Please repeat the listing below in its entirety, exactly.

- - - - - - -

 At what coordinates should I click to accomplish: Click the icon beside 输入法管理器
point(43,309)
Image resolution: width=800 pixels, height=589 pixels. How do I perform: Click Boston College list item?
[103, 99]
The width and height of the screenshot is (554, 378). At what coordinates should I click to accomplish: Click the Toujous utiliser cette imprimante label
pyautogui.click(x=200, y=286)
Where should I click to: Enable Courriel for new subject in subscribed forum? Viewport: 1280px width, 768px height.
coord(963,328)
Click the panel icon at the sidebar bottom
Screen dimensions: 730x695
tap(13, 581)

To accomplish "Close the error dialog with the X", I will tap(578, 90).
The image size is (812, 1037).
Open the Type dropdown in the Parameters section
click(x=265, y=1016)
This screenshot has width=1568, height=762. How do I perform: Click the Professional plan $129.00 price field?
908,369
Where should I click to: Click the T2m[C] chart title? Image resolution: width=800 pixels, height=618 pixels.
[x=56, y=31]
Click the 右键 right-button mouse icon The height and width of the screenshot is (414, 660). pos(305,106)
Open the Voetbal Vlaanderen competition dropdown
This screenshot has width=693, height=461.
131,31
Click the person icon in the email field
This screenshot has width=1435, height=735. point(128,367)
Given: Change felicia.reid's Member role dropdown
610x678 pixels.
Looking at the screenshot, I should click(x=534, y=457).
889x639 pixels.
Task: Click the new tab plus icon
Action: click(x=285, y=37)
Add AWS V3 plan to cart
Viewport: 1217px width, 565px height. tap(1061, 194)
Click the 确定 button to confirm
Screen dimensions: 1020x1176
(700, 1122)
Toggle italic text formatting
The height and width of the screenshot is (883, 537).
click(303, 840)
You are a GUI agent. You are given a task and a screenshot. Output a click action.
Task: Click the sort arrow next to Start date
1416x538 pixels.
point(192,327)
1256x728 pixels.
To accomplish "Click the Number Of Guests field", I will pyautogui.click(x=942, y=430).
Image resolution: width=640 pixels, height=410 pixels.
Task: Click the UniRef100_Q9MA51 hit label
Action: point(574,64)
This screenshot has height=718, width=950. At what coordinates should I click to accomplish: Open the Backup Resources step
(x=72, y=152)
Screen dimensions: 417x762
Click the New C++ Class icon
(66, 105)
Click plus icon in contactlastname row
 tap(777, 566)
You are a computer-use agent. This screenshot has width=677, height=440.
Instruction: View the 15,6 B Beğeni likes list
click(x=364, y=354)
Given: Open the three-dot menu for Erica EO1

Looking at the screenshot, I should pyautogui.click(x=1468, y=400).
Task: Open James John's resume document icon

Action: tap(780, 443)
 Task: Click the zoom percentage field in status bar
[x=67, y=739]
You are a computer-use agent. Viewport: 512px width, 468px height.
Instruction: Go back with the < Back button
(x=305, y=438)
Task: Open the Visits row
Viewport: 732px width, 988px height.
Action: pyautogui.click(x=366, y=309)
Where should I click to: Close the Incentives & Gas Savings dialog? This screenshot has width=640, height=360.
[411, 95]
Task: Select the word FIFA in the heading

- - - - - - -

__RESULT FOR THIS EXERCISE__
 At what coordinates should I click to accomplish: Click the icon beside 输入法管理器
point(43,309)
Image resolution: width=800 pixels, height=589 pixels. How do I perform: Click Boston College list item?
[103, 99]
The width and height of the screenshot is (554, 378). At what coordinates should I click to accomplish: Click the Toujous utiliser cette imprimante label
pyautogui.click(x=200, y=286)
Where should I click to: Enable Courriel for new subject in subscribed forum? Viewport: 1280px width, 768px height.
coord(963,328)
Click the panel icon at the sidebar bottom
Screen dimensions: 730x695
tap(13, 581)

To accomplish "Close the error dialog with the X", I will tap(578, 90).
The image size is (812, 1037).
Open the Type dropdown in the Parameters section
click(x=265, y=1016)
This screenshot has width=1568, height=762. How do I perform: Click the Professional plan $129.00 price field?
908,369
Where should I click to: Click the T2m[C] chart title? Image resolution: width=800 pixels, height=618 pixels.
[x=56, y=31]
Click the 右键 right-button mouse icon The height and width of the screenshot is (414, 660). pos(305,106)
Open the Voetbal Vlaanderen competition dropdown
This screenshot has width=693, height=461.
131,31
Click the person icon in the email field
This screenshot has width=1435, height=735. point(128,367)
Given: Change felicia.reid's Member role dropdown
610x678 pixels.
Looking at the screenshot, I should click(x=534, y=457).
889x639 pixels.
Task: Click the new tab plus icon
Action: click(x=285, y=37)
Add AWS V3 plan to cart
Viewport: 1217px width, 565px height. tap(1061, 194)
Click the 确定 button to confirm
Screen dimensions: 1020x1176
(700, 1122)
Toggle italic text formatting
The height and width of the screenshot is (883, 537).
click(303, 840)
You are a GUI agent. You are given a task and a screenshot. Output a click action.
Task: Click the sort arrow next to Start date
1416x538 pixels.
point(192,327)
1256x728 pixels.
To accomplish "Click the Number Of Guests field", I will pyautogui.click(x=942, y=430).
Image resolution: width=640 pixels, height=410 pixels.
Task: Click the UniRef100_Q9MA51 hit label
Action: point(574,64)
This screenshot has height=718, width=950. At what coordinates should I click to accomplish: Open the Backup Resources step
(x=72, y=152)
Screen dimensions: 417x762
Click the New C++ Class icon
(66, 105)
Click plus icon in contactlastname row
 tap(777, 566)
You are a computer-use agent. This screenshot has width=677, height=440.
Instruction: View the 15,6 B Beğeni likes list
click(x=364, y=354)
Given: Open the three-dot menu for Erica EO1

Looking at the screenshot, I should pyautogui.click(x=1468, y=400).
Task: Open James John's resume document icon

Action: tap(780, 443)
 Task: Click the zoom percentage field in status bar
[x=67, y=739]
You are a computer-use agent. Viewport: 512px width, 468px height.
Instruction: Go back with the < Back button
(x=305, y=438)
Task: Open the Visits row
Viewport: 732px width, 988px height.
Action: pyautogui.click(x=366, y=309)
Where should I click to: Close the Incentives & Gas Savings dialog? This screenshot has width=640, height=360.
[411, 95]
Task: Select the word FIFA in the heading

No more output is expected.